About twenty of us get off at Kona Airport, on the big island of Hawaii. The other hundred or so folks on the plane boarded in Maui and are bound back to Seattle. I don’t envy them the long, dark flight ahead of them. The stewardesses who accompanied us over on the first five hours of the flight all switched over to other flights in Maui, so the new crew is looking fresh and remarkably unbleary-eyed compared to those of us staggering off the plane. We’re all shedding layers as we do – we’ve gone through a major climate change over the course of the day. The smart ones have dressed in layers – skirts or shorts with long sleeved top layers that will see you through the flight but can be peeled off like onion skin upon reaching Hawaii. By the time we get to baggage claim, we’re seeing much more skin than we did before.

[Stored data]
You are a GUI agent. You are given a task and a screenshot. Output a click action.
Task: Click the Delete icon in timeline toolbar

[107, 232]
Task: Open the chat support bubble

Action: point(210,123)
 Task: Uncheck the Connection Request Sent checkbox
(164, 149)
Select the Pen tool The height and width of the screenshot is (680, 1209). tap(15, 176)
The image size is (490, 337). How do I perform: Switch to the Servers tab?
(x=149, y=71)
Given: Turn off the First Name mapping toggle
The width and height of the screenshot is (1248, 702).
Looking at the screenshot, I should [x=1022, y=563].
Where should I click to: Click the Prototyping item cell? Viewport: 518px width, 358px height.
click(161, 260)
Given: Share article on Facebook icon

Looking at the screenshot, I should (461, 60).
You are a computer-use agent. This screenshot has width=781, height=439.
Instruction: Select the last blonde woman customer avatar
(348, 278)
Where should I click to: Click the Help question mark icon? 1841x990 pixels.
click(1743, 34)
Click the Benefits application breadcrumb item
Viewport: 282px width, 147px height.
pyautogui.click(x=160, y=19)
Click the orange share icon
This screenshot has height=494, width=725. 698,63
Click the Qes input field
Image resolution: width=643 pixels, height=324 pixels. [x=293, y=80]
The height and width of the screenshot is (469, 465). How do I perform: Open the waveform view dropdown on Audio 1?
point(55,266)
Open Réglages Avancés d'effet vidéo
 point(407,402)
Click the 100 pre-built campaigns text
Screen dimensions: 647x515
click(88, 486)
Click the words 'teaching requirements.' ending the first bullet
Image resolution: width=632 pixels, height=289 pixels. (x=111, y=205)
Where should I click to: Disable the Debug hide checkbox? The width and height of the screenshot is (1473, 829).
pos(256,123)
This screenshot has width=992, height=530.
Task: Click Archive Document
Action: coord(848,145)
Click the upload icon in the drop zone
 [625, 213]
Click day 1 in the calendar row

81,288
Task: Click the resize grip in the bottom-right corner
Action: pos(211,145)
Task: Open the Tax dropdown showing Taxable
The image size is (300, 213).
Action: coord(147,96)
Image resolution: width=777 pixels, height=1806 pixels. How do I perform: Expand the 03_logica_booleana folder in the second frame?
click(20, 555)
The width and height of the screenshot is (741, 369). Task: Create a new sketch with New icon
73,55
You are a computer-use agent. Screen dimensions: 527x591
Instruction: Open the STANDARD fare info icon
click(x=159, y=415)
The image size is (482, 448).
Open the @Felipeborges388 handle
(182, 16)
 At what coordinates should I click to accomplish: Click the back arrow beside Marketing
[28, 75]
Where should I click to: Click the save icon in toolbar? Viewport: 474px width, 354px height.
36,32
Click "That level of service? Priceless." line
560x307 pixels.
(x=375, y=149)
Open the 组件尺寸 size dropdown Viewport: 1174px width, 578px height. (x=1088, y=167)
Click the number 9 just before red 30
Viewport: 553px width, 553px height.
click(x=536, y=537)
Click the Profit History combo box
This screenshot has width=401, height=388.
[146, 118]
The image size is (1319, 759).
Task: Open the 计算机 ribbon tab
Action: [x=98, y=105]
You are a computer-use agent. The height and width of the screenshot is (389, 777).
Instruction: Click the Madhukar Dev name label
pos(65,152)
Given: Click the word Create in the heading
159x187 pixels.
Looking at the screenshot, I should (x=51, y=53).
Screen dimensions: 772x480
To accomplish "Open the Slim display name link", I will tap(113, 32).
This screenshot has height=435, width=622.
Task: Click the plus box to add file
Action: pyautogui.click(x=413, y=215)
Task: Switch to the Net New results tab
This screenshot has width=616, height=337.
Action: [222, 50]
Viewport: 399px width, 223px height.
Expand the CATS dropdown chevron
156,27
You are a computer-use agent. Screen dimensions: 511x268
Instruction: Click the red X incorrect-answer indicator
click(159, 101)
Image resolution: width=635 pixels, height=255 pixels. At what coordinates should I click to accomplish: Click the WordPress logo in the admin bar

→ Requirement
Resume the account of arriving at Kona Airport after its last sentence.

→ Final result
Brett buys me a lei, because he didn’t last time we were here and regretted it – I pick out a lovely white-and-yellow plumeria rope, simple and elegant, and – boy! – fragrant as anything. It perfumes the whole cab on the way to the house we’re staying at. I wish it would last forever - plumeria, or frangipani, is the most gorgeous flower, all creamy white with a center that sort of redefines what the word yellow means, as if previously it had been a rather dimly held concept that only now starts to have meaning. It can't survive in our Seattle climate, so I'm doubly glad to see it again after a nine month break from our last trip.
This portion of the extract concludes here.